◆ EXERCISE DIRECTIONS
What is wanted is an exact copy of the lines from the top of the listing through the line containing "Ajouter au panier (221, 825)".

*** DATASET RECORDS ***

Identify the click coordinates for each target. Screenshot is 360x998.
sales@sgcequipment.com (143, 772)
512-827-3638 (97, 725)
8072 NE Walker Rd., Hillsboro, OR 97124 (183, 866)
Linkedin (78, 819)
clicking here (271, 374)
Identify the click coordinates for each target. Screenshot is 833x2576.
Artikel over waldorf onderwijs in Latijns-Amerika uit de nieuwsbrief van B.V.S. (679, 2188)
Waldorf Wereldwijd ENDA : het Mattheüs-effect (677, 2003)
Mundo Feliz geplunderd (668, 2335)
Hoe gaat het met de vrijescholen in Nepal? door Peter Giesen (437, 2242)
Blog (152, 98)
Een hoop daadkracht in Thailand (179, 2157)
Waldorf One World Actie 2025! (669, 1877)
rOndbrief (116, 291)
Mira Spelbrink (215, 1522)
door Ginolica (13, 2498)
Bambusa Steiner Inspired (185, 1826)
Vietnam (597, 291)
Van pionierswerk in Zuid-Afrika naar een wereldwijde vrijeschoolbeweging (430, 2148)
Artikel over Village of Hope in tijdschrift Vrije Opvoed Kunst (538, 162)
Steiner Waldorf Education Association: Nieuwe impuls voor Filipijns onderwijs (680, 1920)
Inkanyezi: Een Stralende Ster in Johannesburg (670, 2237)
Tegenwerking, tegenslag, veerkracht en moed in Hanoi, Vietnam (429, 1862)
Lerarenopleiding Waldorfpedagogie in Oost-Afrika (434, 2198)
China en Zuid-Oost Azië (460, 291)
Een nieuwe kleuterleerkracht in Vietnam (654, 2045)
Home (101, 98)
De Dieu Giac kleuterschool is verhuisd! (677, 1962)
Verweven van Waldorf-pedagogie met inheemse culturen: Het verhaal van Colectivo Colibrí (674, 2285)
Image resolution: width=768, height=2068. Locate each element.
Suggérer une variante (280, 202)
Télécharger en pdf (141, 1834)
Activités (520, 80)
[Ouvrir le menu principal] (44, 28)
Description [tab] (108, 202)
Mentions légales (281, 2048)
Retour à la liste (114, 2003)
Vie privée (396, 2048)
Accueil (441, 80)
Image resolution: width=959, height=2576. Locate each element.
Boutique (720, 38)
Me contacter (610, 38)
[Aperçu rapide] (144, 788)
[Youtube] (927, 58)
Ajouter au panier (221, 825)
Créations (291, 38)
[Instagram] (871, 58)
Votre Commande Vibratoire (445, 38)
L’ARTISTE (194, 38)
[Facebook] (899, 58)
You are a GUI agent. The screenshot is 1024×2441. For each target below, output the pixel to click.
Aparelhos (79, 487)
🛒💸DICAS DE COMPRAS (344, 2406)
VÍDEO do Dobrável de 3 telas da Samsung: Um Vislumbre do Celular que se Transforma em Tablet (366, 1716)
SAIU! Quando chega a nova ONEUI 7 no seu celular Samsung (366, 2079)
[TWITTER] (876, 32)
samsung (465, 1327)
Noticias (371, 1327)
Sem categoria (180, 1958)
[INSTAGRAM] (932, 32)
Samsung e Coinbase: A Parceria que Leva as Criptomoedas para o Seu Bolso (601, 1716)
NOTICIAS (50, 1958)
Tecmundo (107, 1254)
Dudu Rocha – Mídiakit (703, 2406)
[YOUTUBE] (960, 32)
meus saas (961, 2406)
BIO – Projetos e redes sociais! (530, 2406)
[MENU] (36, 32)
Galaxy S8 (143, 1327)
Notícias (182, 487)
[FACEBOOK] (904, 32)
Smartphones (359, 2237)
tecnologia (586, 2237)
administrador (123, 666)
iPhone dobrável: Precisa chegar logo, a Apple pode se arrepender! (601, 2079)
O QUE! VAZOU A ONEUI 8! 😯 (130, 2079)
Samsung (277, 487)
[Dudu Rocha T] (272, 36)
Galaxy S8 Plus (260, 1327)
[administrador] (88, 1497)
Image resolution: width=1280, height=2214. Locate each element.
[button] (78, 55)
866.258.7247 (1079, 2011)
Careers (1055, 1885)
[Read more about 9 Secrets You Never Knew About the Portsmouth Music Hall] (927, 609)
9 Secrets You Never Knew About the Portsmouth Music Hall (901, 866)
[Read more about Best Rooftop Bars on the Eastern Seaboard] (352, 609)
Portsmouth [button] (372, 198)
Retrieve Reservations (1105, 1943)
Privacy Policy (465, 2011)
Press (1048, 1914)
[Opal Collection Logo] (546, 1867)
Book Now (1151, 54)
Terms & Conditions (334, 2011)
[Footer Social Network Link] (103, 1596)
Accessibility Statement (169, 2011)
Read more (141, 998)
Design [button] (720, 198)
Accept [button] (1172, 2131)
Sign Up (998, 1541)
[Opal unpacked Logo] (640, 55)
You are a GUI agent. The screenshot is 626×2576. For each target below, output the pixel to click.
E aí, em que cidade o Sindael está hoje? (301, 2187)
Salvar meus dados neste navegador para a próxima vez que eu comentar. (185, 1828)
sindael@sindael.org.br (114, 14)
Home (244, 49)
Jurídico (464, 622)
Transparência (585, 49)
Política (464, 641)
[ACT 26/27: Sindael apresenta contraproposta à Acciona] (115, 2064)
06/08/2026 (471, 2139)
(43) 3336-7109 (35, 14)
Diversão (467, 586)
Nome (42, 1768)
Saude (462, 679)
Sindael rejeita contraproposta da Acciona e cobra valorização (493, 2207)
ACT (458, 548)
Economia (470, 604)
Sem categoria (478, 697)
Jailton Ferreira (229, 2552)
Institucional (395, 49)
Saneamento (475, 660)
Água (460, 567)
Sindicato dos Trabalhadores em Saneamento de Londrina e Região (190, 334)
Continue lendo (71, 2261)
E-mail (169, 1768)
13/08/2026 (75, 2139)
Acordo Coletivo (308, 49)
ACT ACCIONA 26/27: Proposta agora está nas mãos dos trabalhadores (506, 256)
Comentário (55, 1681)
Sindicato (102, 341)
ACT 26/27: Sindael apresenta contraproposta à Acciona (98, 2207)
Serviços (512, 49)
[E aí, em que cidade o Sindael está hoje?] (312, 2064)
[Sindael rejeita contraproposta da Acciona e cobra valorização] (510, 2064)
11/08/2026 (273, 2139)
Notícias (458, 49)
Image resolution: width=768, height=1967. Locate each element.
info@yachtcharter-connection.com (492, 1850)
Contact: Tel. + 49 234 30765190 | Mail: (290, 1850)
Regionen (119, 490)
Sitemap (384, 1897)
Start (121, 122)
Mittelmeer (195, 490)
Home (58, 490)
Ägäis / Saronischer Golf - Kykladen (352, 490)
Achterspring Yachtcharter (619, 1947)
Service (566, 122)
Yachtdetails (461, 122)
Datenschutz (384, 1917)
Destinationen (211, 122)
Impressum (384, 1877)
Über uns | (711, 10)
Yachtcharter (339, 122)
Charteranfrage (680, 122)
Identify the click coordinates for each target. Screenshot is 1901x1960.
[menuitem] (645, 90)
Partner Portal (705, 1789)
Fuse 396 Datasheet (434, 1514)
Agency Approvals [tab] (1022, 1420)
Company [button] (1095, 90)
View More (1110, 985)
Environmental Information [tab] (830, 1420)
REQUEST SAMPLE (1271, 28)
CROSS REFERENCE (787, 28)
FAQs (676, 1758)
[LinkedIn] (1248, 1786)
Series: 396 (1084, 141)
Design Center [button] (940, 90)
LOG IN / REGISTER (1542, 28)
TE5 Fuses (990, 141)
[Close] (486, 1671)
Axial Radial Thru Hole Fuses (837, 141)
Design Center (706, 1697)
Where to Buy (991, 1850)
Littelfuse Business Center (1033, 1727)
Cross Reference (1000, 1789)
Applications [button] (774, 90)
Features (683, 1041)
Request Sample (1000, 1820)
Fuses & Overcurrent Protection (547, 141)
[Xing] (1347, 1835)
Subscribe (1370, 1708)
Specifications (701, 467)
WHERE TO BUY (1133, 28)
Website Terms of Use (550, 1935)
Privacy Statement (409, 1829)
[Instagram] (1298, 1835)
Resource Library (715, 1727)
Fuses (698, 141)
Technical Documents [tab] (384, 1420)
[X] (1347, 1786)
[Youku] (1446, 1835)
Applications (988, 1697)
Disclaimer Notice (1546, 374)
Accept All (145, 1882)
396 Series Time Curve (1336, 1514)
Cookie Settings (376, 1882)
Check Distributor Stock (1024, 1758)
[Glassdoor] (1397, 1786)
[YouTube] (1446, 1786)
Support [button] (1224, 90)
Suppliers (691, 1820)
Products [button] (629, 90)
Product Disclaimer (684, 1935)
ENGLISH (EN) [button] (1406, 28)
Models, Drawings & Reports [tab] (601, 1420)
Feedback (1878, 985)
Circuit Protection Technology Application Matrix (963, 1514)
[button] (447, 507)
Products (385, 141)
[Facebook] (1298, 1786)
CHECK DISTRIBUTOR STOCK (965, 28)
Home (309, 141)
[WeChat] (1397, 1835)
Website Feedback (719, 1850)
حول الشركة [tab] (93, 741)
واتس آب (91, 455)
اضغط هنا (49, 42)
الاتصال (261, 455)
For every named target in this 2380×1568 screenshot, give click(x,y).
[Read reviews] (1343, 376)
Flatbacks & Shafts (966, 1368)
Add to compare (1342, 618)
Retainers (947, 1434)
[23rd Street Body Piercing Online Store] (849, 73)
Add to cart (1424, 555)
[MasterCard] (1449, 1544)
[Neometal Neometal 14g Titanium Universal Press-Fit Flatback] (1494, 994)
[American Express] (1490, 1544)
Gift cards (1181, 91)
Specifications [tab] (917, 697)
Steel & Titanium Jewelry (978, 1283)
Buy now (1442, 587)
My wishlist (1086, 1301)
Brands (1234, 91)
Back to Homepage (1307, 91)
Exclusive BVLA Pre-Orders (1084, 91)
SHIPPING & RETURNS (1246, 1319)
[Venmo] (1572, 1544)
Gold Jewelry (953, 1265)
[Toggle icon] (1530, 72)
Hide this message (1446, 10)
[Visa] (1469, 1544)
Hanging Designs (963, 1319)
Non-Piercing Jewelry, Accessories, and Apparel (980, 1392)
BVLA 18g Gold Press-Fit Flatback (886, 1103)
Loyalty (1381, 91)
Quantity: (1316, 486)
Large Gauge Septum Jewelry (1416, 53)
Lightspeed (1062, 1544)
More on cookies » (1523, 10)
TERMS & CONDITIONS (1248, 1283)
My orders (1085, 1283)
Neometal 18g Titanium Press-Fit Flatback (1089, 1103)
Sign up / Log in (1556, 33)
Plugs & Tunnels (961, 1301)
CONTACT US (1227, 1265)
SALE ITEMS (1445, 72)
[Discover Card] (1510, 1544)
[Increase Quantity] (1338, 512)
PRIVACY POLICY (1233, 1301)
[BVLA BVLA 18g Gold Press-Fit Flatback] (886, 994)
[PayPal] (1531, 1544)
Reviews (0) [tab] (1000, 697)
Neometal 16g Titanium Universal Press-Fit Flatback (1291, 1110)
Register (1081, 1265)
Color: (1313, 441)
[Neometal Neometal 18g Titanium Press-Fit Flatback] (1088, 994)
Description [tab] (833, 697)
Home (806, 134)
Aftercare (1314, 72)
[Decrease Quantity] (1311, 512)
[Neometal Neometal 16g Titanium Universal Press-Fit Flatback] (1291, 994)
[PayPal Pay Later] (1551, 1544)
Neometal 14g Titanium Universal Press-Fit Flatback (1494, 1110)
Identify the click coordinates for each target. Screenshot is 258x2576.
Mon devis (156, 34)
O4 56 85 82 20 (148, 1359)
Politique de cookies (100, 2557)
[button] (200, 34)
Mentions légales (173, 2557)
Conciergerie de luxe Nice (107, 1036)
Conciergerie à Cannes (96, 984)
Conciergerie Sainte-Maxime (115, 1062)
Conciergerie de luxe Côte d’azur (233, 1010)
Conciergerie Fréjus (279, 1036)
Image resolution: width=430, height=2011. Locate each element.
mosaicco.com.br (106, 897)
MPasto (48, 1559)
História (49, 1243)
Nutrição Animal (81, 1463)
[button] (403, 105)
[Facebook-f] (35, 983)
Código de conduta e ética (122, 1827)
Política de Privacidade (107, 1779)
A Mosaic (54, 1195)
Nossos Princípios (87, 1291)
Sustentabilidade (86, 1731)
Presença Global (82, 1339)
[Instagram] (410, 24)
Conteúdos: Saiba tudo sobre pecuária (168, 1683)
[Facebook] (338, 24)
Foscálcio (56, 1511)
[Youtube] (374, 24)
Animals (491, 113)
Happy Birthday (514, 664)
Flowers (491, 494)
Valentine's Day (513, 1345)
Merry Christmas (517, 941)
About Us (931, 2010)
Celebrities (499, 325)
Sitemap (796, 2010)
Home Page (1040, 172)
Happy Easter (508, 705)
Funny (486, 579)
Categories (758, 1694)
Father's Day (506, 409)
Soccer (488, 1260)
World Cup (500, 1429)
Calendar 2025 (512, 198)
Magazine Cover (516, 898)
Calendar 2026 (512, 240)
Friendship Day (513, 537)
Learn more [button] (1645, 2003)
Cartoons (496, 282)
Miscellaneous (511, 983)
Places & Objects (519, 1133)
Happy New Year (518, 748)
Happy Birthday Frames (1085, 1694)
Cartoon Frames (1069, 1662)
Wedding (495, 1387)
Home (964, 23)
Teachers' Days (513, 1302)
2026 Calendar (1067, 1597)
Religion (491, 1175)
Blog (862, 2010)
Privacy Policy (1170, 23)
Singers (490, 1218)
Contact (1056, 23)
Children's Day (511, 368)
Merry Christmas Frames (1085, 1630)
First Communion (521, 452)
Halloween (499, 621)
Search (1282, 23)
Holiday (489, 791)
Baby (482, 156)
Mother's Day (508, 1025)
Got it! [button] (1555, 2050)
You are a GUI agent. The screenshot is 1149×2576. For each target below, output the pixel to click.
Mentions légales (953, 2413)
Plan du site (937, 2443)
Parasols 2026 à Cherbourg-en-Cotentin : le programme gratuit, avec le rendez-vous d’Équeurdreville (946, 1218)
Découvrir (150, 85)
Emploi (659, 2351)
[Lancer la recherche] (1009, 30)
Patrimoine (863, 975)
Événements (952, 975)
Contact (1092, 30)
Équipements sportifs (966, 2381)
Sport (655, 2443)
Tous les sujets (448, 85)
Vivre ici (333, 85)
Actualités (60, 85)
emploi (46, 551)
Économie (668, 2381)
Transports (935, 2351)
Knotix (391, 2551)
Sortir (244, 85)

*** End of DATASET RECORDS ***

◆ YOUR SOLUTION
Identify the click coordinates for each target. Screenshot is 360x998.
sales@sgcequipment.com (143, 772)
512-827-3638 (97, 725)
8072 NE Walker Rd., Hillsboro, OR 97124 (183, 866)
Linkedin (78, 819)
clicking here (271, 374)
Identify the click coordinates for each target. Screenshot is 833x2576.
Artikel over waldorf onderwijs in Latijns-Amerika uit de nieuwsbrief van B.V.S. (679, 2188)
Waldorf Wereldwijd ENDA : het Mattheüs-effect (677, 2003)
Mundo Feliz geplunderd (668, 2335)
Hoe gaat het met de vrijescholen in Nepal? door Peter Giesen (437, 2242)
Blog (152, 98)
Een hoop daadkracht in Thailand (179, 2157)
Waldorf One World Actie 2025! (669, 1877)
rOndbrief (116, 291)
Mira Spelbrink (215, 1522)
door Ginolica (13, 2498)
Bambusa Steiner Inspired (185, 1826)
Vietnam (597, 291)
Van pionierswerk in Zuid-Afrika naar een wereldwijde vrijeschoolbeweging (430, 2148)
Artikel over Village of Hope in tijdschrift Vrije Opvoed Kunst (538, 162)
Steiner Waldorf Education Association: Nieuwe impuls voor Filipijns onderwijs (680, 1920)
Inkanyezi: Een Stralende Ster in Johannesburg (670, 2237)
Tegenwerking, tegenslag, veerkracht en moed in Hanoi, Vietnam (429, 1862)
Lerarenopleiding Waldorfpedagogie in Oost-Afrika (434, 2198)
China en Zuid-Oost Azië (460, 291)
Een nieuwe kleuterleerkracht in Vietnam (654, 2045)
Home (101, 98)
De Dieu Giac kleuterschool is verhuisd! (677, 1962)
Verweven van Waldorf-pedagogie met inheemse culturen: Het verhaal van Colectivo Colibrí (674, 2285)
Image resolution: width=768, height=2068. Locate each element.
Suggérer une variante (280, 202)
Télécharger en pdf (141, 1834)
Activités (520, 80)
[Ouvrir le menu principal] (44, 28)
Description [tab] (108, 202)
Mentions légales (281, 2048)
Retour à la liste (114, 2003)
Vie privée (396, 2048)
Accueil (441, 80)
Image resolution: width=959, height=2576. Locate each element.
Boutique (720, 38)
Me contacter (610, 38)
[Aperçu rapide] (144, 788)
[Youtube] (927, 58)
Ajouter au panier (221, 825)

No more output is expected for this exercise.